■ Quoted text

+ + +

Thread (36 messages) 36 messages, 10 authors, 2026-02-24

Re: [PATCH v9 06/19] x86: Add early SHA-1 support for Secure Launch early measurements

From: Andy Lutomirski <luto@amacapital.net>
Date: 2024-11-18 18:43:31
Also in: kexec, linux-crypto, linux-efi, linux-integrity, lkml

On Thu, Nov 14, 2024 at 5:17 PM Daniel P. Smith
[off-list ref] wrote:
On 11/2/24 12:04, James Bottomley wrote:
quoted
On Sat, 2024-11-02 at 10:53 -0400, Daniel P. Smith wrote:
quoted
Hi Luto,

My apologies, I missed this response and the active on v11 cause me
to
get an inquiry why I hadn't responded.

On 9/21/24 18:40, Andy Lutomirski wrote:
[...]
quoted
quoted
I assumed that "deliberately cap" meant that there was an actual
feature where you write something to the event log (if applicable)
and extend the PCR in a special way that *turns that PCR off*.
That is, it does something such that later-loaded software *can't*
use that PCR to attest or unseal anything, etc.

But it sounds like you're saying that no such feature exists.  And
a quick skim of the specs doesn't come up with anything.  And the
SHA1 banks may well be susceptible to a collision attack.
Correct, the only entity that can disable PCR banks is the firmware.
No, that's not correct.  Any user can use TPM_PCR_Allocate to activate
or deactivate individual banks.  The caveat is the change is not
implemented until the next TPM reset (which should involve a reboot).
BIOS also gets to the TPM before the kernel does, so it can, in theory,
check what banks a TPM has and call TPM_PCR_Allocate to change them.
In practice, because this requires a reboot, this is usually only done
from the BIOS menus not on a direct boot ... so you can be reasonably
sure that whatever changes were made will stick.
Okay, since there is a desire for exactness. Any system software can
send the TPM_PCR_Allocate command, specifying which PCRs should be
activated on next _TPM_init. There are restrictions such that if
DRTM_PCR is defined, then at least one bank must have a D-RTM PCR
allocation. In agreement with my statement, this is the mechanism used
by firmware to select the banks. Depending on the firmware
implementation, the firmware request will likely override the request
sent by the system software.

This brings us back to an earlier point, if one disables the SHA1 banks
in BIOS menu, then TXT will not use them and thus neither will Secure
Launch. Secure Launch will only use the algorithms used by the CPU and
the ACM.

+ + +

■ Aim A
Name every mailing list that the Secure Launch message says it was also posted to.
■ Aim B
Repeat the passage of the Secure Launch message starting at "But it sounds" and ending at "involve a reboot).".
■ Aim C
Pick up the Secure Launch message after its last sentence and write what comes next.

(Records)
+ + +

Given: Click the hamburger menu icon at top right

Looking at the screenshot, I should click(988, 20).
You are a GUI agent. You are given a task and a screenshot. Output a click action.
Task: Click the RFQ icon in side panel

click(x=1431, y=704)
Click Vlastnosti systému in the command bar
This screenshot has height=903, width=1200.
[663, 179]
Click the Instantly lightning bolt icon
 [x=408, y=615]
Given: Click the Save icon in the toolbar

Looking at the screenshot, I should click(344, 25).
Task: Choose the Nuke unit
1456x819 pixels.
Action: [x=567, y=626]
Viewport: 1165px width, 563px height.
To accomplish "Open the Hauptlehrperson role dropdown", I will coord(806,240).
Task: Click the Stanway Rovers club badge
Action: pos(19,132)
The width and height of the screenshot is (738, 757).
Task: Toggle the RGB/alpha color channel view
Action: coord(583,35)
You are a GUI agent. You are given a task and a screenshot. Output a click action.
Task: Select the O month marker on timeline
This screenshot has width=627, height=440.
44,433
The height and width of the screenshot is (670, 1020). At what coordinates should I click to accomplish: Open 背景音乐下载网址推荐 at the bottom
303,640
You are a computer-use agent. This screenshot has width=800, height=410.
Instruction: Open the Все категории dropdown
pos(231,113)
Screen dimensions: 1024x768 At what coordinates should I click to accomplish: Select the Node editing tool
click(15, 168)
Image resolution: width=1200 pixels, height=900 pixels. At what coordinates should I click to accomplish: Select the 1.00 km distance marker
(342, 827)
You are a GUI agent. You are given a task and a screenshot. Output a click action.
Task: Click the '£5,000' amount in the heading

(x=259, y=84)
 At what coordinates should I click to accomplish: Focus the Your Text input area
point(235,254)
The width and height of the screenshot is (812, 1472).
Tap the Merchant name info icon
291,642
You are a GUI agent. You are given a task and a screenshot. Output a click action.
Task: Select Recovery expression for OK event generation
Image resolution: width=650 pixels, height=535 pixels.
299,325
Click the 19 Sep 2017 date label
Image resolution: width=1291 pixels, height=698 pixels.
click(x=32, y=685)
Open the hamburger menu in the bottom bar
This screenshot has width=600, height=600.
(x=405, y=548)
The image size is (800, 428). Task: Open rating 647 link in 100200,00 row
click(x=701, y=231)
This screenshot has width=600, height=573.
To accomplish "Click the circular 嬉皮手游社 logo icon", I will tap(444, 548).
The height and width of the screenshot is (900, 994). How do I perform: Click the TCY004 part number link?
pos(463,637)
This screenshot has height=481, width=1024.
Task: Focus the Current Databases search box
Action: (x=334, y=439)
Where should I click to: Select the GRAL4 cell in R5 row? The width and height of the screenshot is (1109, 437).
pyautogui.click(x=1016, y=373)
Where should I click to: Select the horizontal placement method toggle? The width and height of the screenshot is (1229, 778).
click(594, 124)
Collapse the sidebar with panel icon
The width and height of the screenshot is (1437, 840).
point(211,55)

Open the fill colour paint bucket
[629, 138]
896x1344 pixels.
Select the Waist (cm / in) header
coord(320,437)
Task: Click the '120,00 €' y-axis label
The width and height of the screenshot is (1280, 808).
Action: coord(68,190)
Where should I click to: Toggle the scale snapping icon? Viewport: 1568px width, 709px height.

+ + +

■ Task answer A
kexec, linux-crypto, linux-efi, linux-integrity, lkml

■ Task answer B
But it sounds like you're saying that no such feature exists.  And
a quick skim of the specs doesn't come up with anything.  And the
SHA1 banks may well be susceptible to a collision attack.
Correct, the only entity that can disable PCR banks is the firmware.
No, that's not correct.  Any user can use TPM_PCR_Allocate to activate
or deactivate individual banks.  The caveat is the change is not
implemented until the next TPM reset (which should involve a reboot).

■ Task answer C
quoted
quoted
When it initializes the TPM, it can disable banks/algorithms. After
that, when an extend operation is done, the TPM is expecting an entry
for all active PCR banks and the TPM itself does the extend hash that
is stored into the PCRs.
This, also, is not quite correct: an extend is allowed to specify banks
that don't exist (in which case nothing happens and no error is
reported) and miss banks that do (in which case no extend is done to
that bank).  In the early days of TPM2, some BIOS implementations only
extended sha1 for instance, meaning the sha256 banks were all zero when
the kernel started.

Even today, if you activate a bank the BIOS doesn't know about, it
likely won't extend it.  You can see this in VM boots with OVMF and
software TPMs having esoteric banks like SM3.
How is this not a security hole you could drive a truck through?
Indeed, looking at the docs, TPM2_PCR_Extend says "If no digest value
is specified for a bank, then the PCR in that bank is not modified."
Let me correct myself here and again be extremely precise. When an
extend operation is done, the TPM driver expects to receive an array of
digests that is the same size as the number of allocated/active banks.
Specifically, it loops from 0 to chip->nr_allocated_banks, filling
TPML_DIGEST_VALUES with an entry for all the active banks, to include
SHA1 if it is active. Coming back to my response to Luto, we can either
populate it with 0 or a well-known value for each extend we send.
Regardless of what the value is, the TPM will use its implementation of
SHA1 to calculate the resulting extend value.
At least extending unknown/unsupported banks with 0 modifies the bank,
which gives software that might rely on that bank an indication that
something in the chain doesn't support the bank.  But does actual
TPM-using software in the wild actually look up the event log and
notice that it contains a 0?

This sucks.  How on Earth didn't the TPM2 spec do this instead of
having explicit handling for "a PCR got extended, and the code that
extended it didn't support a given bank, and therefore *the resulting
PCR value cannot be relied on*?  It would have been *one single bit
per PCR, bank* indicating that the PCR's value is incomplete, along
with some basic logic that an incomplete PCR cannot magically become
complete, nor can it be used to authorize anything unless the
authorization policy explicitly allows it?

Anyway, other than the fact that everyone (presumably?) expects
software to be aware of SHA-1 and (mostly) SHA256, and presumably
users of SM3 already expect that a lot of things don't support it,
SHA1 doesn't seem very different from SM3 in the sense that (a) people
might not want to support it and (b) the actual behavior of a boot
chain component that doesn't support a cryptosystem is FUNDAMENTALLY
DANGEROUS.

Is there explicit guidance from TCG as to how this is supposed to work?


In any case, I have a strawman suggestion to resolve this issue much
better from Linux's perspective.  It's a strawman because, while I
attempted to read the relevant part of the specs, the specs and the
ecosystem are a mess, so I could be wrong.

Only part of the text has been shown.